### Recorded data

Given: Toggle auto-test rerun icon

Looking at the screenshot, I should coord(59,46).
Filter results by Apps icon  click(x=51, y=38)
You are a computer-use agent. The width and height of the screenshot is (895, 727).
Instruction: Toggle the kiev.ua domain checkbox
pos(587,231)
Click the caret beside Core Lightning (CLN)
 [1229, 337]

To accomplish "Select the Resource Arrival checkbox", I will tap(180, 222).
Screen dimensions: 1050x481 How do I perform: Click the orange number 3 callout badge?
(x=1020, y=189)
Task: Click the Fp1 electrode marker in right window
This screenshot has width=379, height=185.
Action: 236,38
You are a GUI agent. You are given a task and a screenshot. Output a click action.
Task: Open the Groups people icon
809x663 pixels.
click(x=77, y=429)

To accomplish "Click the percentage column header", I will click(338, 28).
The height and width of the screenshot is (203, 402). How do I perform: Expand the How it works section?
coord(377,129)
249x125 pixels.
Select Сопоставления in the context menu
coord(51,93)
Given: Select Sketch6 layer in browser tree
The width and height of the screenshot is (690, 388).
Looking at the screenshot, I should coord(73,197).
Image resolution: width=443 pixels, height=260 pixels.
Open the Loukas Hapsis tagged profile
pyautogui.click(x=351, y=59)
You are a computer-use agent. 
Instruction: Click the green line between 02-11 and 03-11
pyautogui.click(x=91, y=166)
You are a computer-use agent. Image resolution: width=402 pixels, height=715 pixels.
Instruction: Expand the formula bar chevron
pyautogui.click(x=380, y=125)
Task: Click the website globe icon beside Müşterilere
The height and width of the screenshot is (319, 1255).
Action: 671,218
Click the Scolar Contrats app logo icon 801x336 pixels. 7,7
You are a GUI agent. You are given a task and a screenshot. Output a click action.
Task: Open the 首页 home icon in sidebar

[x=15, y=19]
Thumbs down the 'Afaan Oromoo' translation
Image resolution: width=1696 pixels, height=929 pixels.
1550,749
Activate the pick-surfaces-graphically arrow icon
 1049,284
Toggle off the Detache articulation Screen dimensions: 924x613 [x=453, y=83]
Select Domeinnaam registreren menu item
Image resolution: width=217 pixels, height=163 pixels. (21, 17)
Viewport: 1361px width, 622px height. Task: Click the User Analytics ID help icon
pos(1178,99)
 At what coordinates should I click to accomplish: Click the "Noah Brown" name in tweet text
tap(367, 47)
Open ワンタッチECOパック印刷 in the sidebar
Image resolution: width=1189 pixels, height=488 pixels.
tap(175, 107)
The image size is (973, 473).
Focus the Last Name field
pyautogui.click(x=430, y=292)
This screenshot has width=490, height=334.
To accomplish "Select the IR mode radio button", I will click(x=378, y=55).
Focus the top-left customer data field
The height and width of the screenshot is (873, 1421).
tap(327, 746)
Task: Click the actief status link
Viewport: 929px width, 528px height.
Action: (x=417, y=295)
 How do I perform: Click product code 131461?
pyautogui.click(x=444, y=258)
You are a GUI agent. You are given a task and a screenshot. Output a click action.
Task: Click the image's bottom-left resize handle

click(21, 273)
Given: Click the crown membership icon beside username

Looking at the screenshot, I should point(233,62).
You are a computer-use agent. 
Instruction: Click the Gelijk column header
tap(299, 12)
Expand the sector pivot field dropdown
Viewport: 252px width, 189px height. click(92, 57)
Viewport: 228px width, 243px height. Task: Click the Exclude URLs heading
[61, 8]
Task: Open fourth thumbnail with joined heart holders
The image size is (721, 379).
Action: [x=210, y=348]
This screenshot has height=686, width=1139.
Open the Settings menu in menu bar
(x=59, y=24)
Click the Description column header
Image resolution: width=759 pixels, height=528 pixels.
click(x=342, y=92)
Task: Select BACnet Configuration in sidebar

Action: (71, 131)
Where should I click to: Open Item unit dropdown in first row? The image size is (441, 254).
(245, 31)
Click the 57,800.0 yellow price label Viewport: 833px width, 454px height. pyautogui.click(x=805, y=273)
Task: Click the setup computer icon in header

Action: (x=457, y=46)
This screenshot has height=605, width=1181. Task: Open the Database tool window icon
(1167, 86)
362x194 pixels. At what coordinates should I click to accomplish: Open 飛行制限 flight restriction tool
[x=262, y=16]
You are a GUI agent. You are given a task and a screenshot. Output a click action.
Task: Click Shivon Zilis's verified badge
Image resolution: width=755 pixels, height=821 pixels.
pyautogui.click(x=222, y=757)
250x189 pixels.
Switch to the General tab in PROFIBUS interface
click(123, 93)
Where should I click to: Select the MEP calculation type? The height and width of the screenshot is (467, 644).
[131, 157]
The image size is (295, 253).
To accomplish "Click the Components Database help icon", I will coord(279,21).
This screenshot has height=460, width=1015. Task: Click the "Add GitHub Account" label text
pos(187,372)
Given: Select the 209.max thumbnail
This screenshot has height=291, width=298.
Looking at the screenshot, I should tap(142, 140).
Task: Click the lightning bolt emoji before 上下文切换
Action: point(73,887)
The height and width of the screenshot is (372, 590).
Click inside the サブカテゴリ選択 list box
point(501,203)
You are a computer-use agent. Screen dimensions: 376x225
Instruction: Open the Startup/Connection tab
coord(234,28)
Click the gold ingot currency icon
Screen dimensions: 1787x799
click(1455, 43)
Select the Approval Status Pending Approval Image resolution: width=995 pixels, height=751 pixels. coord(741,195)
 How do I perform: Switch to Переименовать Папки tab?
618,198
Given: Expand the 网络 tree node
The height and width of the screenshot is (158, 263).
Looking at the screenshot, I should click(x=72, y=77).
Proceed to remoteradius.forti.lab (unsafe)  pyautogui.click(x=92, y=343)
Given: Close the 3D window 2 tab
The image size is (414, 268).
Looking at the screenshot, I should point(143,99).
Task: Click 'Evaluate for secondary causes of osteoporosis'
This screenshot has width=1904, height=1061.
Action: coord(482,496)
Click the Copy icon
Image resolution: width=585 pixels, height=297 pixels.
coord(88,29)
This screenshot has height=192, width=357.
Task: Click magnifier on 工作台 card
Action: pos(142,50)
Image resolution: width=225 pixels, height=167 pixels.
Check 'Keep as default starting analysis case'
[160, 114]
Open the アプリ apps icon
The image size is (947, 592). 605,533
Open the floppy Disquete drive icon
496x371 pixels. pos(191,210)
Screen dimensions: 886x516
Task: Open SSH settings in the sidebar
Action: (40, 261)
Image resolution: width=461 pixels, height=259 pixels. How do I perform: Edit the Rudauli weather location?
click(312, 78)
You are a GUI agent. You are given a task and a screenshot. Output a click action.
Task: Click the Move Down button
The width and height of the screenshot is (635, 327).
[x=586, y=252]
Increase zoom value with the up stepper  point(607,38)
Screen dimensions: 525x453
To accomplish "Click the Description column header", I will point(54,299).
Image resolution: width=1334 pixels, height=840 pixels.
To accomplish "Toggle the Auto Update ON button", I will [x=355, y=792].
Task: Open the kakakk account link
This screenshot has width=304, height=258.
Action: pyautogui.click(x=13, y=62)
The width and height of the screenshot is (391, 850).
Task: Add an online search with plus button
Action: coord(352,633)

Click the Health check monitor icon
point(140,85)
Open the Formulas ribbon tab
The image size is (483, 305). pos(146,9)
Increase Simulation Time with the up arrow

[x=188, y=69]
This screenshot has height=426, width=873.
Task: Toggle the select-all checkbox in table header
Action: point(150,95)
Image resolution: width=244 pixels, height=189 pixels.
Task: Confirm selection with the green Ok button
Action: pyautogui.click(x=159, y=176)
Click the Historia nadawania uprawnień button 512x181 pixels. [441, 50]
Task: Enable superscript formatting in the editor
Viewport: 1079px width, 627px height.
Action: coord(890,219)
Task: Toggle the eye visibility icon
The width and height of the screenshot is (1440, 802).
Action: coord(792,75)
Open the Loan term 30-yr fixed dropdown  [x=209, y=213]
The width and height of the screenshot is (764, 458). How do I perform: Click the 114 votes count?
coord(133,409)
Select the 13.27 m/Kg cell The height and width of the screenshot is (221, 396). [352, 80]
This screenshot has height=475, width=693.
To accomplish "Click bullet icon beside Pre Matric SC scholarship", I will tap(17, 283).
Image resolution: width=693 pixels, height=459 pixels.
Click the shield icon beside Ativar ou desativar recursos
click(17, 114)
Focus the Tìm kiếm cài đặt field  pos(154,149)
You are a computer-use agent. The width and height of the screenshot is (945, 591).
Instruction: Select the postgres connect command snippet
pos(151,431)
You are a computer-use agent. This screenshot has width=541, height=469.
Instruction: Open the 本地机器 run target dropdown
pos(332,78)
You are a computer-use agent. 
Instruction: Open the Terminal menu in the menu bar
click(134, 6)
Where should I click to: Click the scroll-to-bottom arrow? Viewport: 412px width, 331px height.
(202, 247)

### Action item
Look through the entries and return every line where "link" appears.

### Exercise answer
Task: Click the actief status link
Task: Open the kakakk account link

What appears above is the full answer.